==== Records supplied

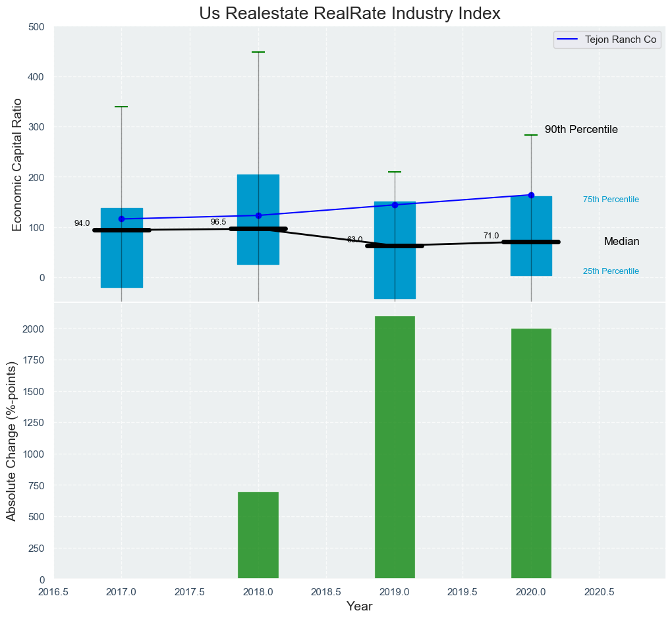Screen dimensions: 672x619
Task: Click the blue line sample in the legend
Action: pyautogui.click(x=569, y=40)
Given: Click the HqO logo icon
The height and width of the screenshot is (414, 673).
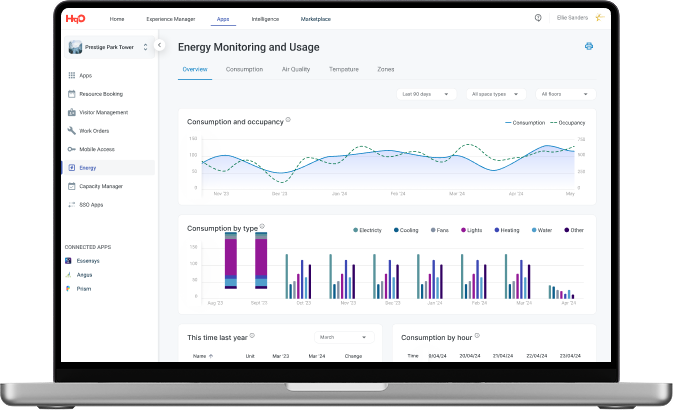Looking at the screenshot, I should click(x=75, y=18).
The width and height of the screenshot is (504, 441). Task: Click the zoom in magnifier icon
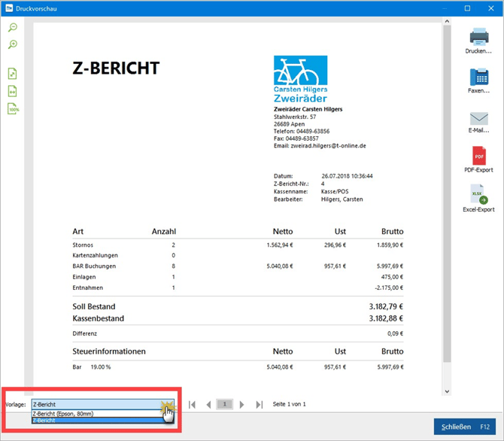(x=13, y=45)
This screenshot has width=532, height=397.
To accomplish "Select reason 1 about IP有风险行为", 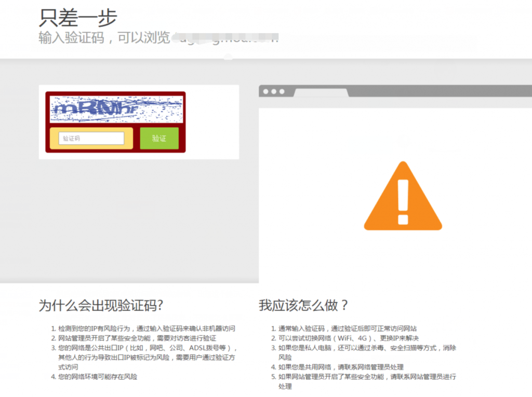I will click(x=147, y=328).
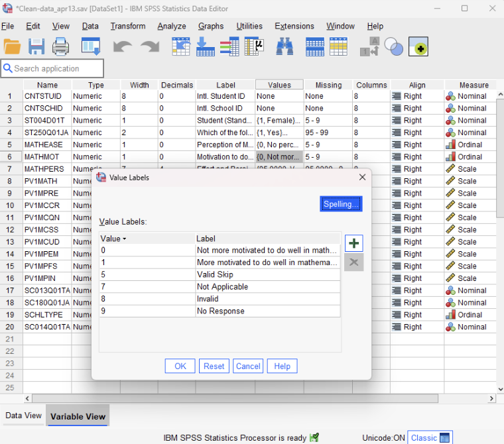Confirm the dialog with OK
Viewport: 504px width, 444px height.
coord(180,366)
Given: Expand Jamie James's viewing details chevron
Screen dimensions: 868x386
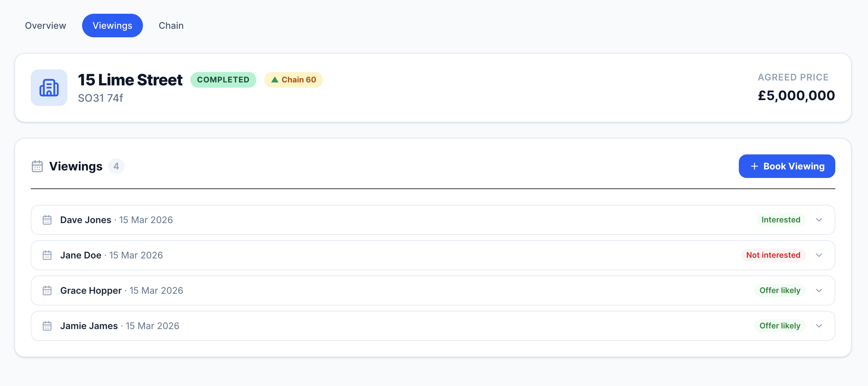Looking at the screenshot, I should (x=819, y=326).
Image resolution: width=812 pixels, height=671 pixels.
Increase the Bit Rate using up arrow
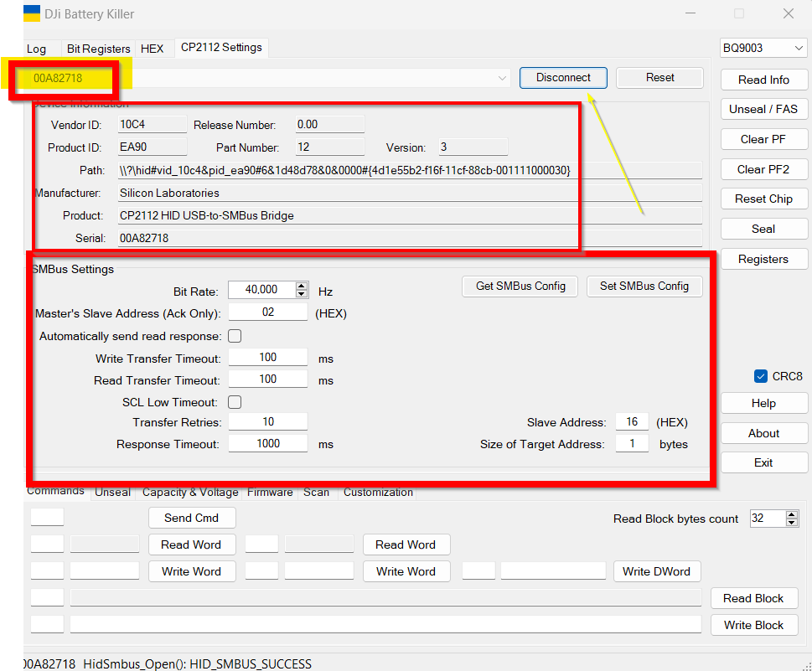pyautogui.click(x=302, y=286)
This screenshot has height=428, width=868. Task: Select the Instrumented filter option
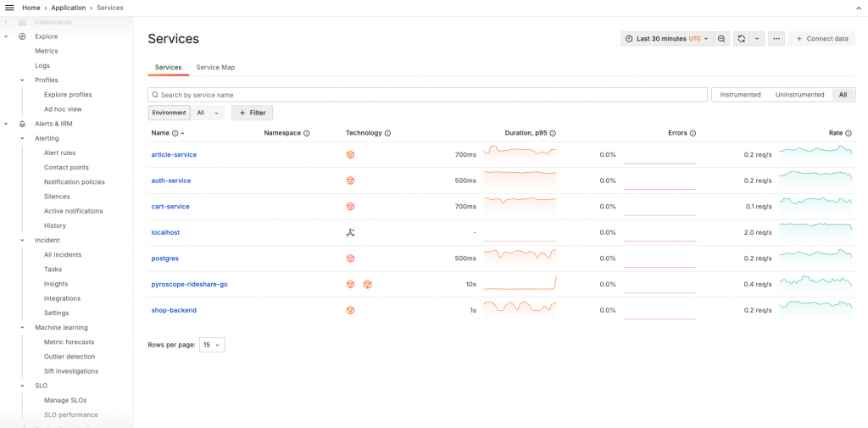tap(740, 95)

========

Requirement
Each line above with the word "Given" must be returned.

Response
Given: Click the HqO logo icon
Given: Expand Jamie James's viewing details chevron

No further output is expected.